[Set problem]
Repeat the lines of the listing from the one containing "Viewport: 162px width, 123px" through the end of the listing, both included. Leave the pictures out.

Start of Extracted data

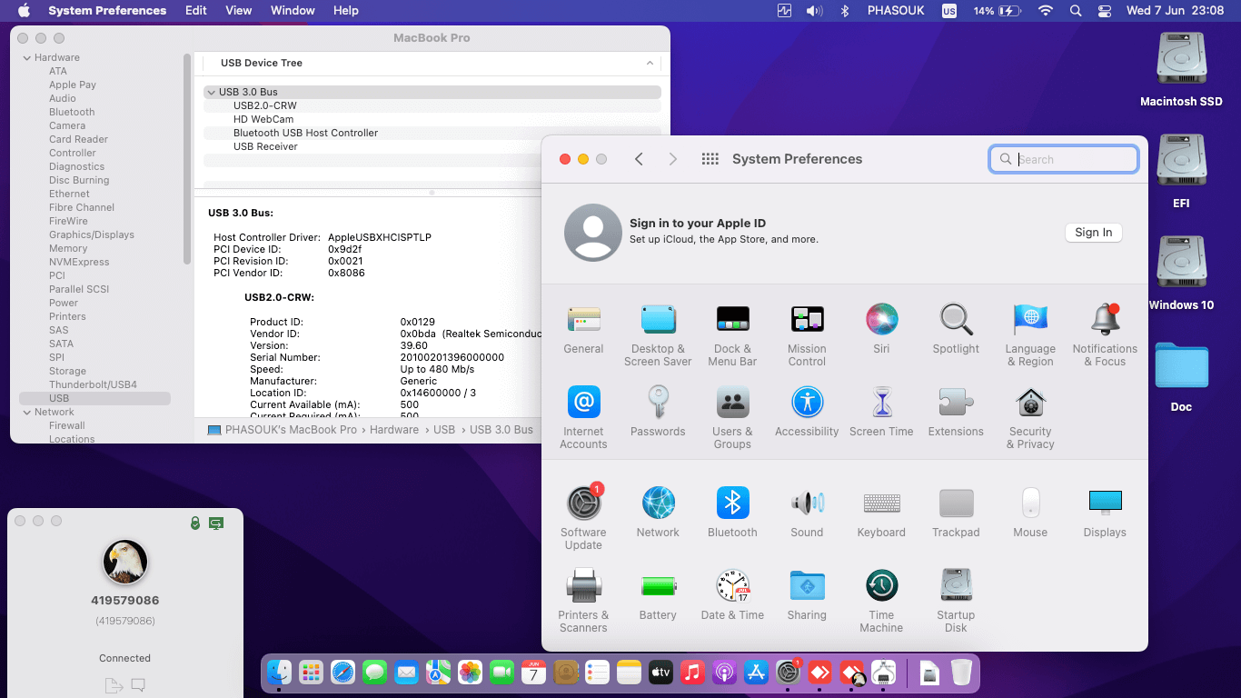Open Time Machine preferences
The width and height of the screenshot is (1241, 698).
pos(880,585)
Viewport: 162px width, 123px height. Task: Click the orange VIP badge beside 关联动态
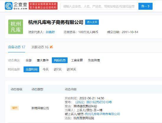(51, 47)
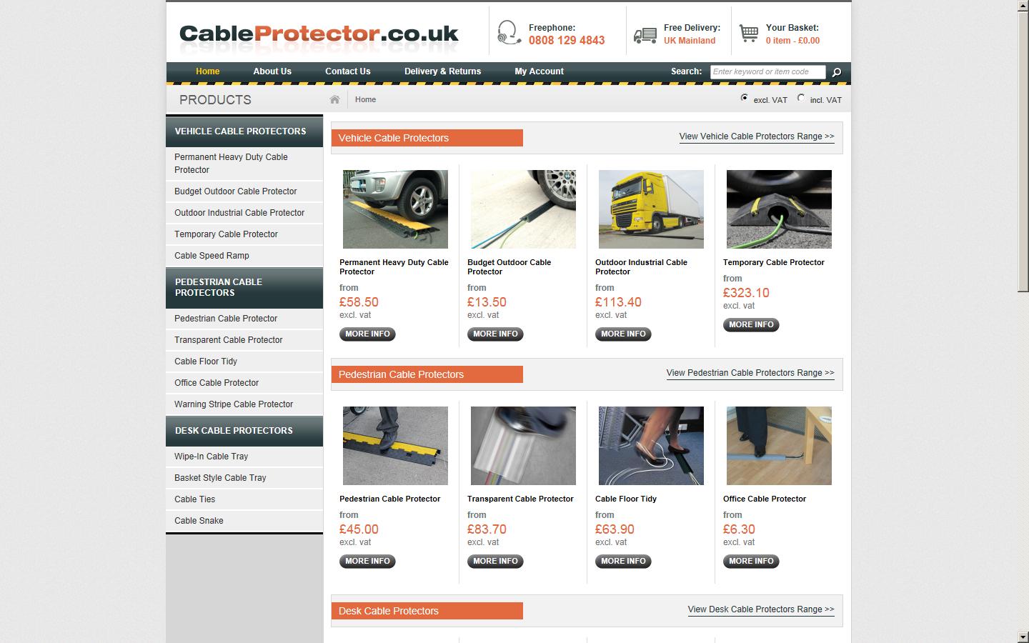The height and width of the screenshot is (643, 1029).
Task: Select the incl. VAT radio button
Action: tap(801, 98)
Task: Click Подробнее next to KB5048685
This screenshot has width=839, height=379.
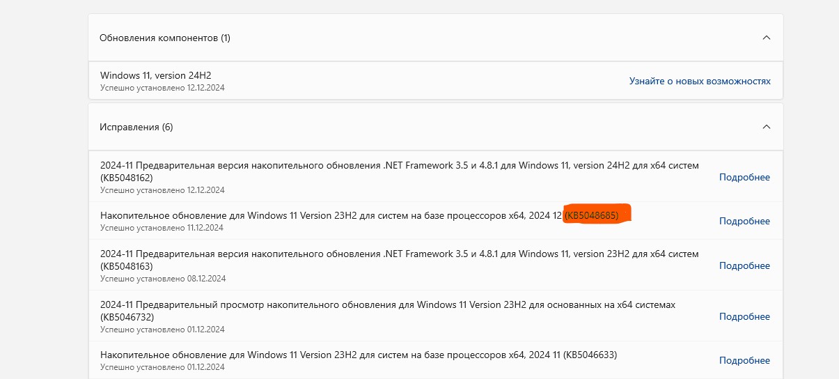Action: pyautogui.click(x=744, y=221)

End of Extracted data

[Output]
Viewport: 162px width, 123px height. Task: Click the orange VIP badge beside 关联动态
(51, 47)
The height and width of the screenshot is (643, 1029).
Task: Select the incl. VAT radio button
Action: tap(801, 98)
Task: Click Подробнее next to KB5048685
This screenshot has width=839, height=379.
Action: pyautogui.click(x=744, y=221)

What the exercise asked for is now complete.